The part of Bulgarian Mohammedans who were left in Greece after 1913, 1919 and 1944 is declared an independent “ethnos”. That fact, along with the conjuring up of a new literary “language” different from literary Bulgarian is aimed at tearing off that ethnically Bulgarian population from its relatives in the Republic of Bulgaria and then assimilating it.

If Greece had indeed been willing to observe the international conventions on human rights stipulating the studying of the mother's tongue in schools, then, after banning the


57

foreign language - Turkish (being learned so far for religious reasons alone) - it should have renewed the teaching of the literary Bulgarian language.

Even the neglecting of the Slavonic scripts related to the centuries-old Bulgarian tradition and the introduction of the Greek and Latin ones in the above-mentioned reference books (sometimes only Greek letters are used) is a fact rather indicative of the deed conceived.

The substitution of the name of the language - ”Pomak” instead of Bulgarian is paradoxical for several reasons:

1. The derogatory appellation Pomak is oriented towards the religious and not the ethnical appurtenance of the Bulgarian population. It could possibly correspond to absurd labels like “Catholic”, “Protestant”, “Buddhist”, etc., since these do not and cannot exist in terms of language names.

2. The Bulgarian dialect of the so-called “Greek” Pomaks does not differ from the dialect spoken by the Bulgarian Mohammedans who reside in Bulgaria mostly.

3. On the other hand, there is no substantial difference between the speech of the Bulgarian Mohammedans and the Bulgarian Christians living in Bulgaria itself.

In other words, the dialect of the so-called Pomaks in Greece is nothing but the Bulgarian Rhodopes dialect spoken at the two sides of the present-day Bulgarian-Greek border both by Christians and Mohammedans residing mostly in the Republic of Bulgaria. That dialect is quite obsolete and reminds of the Cyrillo-Methodian language (9th c.) which has so far been determined as Bulgarian by all Greek historians and linguists.

The fraud was well defined by the Vice-President of the Greek Parliament, Mr. Panayotis Sgouridis at the promotion of the grammar book and the dictionaries in Athens, on 10 May 1996. He did not conceal the fact that the end of the Civil War has made it possible for the Pomaks to “turn to Bulgaria” because of their origin and language.
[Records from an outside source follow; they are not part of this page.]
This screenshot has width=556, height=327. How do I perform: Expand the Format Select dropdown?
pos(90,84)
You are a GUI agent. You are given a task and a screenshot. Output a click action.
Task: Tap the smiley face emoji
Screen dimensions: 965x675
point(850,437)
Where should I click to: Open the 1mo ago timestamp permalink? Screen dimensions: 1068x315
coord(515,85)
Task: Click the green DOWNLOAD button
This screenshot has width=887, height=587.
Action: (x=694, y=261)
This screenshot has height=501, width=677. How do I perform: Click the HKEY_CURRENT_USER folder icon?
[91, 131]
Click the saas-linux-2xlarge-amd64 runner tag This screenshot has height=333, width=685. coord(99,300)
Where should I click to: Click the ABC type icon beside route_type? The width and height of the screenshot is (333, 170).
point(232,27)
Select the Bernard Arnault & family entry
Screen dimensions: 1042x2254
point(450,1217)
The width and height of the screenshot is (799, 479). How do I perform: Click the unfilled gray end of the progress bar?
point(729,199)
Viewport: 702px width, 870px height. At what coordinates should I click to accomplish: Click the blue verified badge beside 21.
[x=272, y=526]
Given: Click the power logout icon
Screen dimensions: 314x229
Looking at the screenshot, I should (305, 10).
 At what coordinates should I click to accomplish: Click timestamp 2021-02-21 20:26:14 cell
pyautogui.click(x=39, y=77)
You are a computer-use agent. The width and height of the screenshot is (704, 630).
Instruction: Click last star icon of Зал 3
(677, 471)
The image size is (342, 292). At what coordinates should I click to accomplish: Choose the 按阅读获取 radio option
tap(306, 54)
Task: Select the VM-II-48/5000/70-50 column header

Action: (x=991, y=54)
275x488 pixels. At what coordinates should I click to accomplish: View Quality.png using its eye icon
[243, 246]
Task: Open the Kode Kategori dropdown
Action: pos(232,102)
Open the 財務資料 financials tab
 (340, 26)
However, that verbal statement has never been reflected in the dictionaries and the grammar book.

The promotion of the books was also visited by state politicians and political figures of primary role in Greece: ministers, members of Parliament, metropolitan bishops, the President of the Academy of Athens, high-ranking magistrates, judges, etc., which testifies to the political nature of the event,

The conjuring up of new “ethnoses” and “languages” in the mid- and late 20th ñ in Europe - which avails itself of old cultural traditions and has long ago outlived those processes (during the Renaissance) - is a unique phenomenon. It does not inscribe into the contemporary development of this continent but rather reminds of the situation with some African tribes which only recently began their ethnical consolidation.


58

After 1925, Greece saw the first unsuccessful attempt at creating a writing different from the literary Bulgarian form, on the basis of the Kostour Bulgarian dialect.

Later on, in 1953, a second attempt at making up a grammar of the “Macedonian-Aegean” language on the part of the adherents of the Greek Communist Party also failed.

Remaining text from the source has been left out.